CATALONIA’S bid for independence has been ruthlessly crushed.
The referendum has been ruled illegal, nine members of the regional government are in prison, while former leader Carles Puigdemont and four colleagues have fled to Belgium.
They face extradition by Spain, using a European Arrest Warrant.
Most interestingly, the silence from the EU is deafening.
But why would they come to Catalonia’s rescue?
The EU wants closer political and financial union, not the break-up of member countries.
Crucially, Spain is a valued member of the EU, with Catalonia alone producing 25 per cent of her exports and a fifth of her GDP.
I do hope that Nicola Sturgeon and her fellow nationalists are taking note of the way the EU has handled Catalonia’s brief foray into nationhood.

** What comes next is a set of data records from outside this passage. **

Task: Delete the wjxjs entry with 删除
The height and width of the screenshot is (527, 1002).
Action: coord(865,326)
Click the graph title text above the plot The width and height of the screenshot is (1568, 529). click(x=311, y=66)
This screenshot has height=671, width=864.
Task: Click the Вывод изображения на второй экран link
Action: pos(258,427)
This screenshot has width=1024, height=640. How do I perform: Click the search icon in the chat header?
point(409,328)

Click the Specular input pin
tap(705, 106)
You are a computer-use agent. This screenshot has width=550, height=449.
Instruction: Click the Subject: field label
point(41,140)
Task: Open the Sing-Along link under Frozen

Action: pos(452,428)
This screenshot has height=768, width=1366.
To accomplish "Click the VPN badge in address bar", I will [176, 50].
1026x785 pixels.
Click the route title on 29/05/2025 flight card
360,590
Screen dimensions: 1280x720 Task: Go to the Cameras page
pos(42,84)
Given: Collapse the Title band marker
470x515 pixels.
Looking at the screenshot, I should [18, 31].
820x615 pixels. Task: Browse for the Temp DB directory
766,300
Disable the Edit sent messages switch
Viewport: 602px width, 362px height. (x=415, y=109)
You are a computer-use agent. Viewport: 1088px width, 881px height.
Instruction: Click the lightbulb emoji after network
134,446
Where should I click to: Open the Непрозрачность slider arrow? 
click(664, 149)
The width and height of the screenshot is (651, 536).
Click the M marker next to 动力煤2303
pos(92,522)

It can be a perilous path, and one that the EU will simply not support.
And it’s this intransigence that will, in the end, mark the end of the EU.
I believe that the actions of many Catalonians are spurred on by a feeling of helplessness.
People are not stupid, and while a small, political elite wish to create a new country called the EU, millions of ordinary citizens are saying enough is enough.
The UK is increasingly seen as a shining example of a country prepared to stand up for herself and this is proving to be a powerful incentive to others.
The genie is out of the bottle and the EU is worried, and so it should be.
It’s ironic that an institution that professes to promote peace across Europe is actually causing civil unrest in its member countries.
This is not the rise of political extremes, as many journalists and commentators would have you believe, this is the rise of freedom-loving people who believe in democracy, not bureaucracy.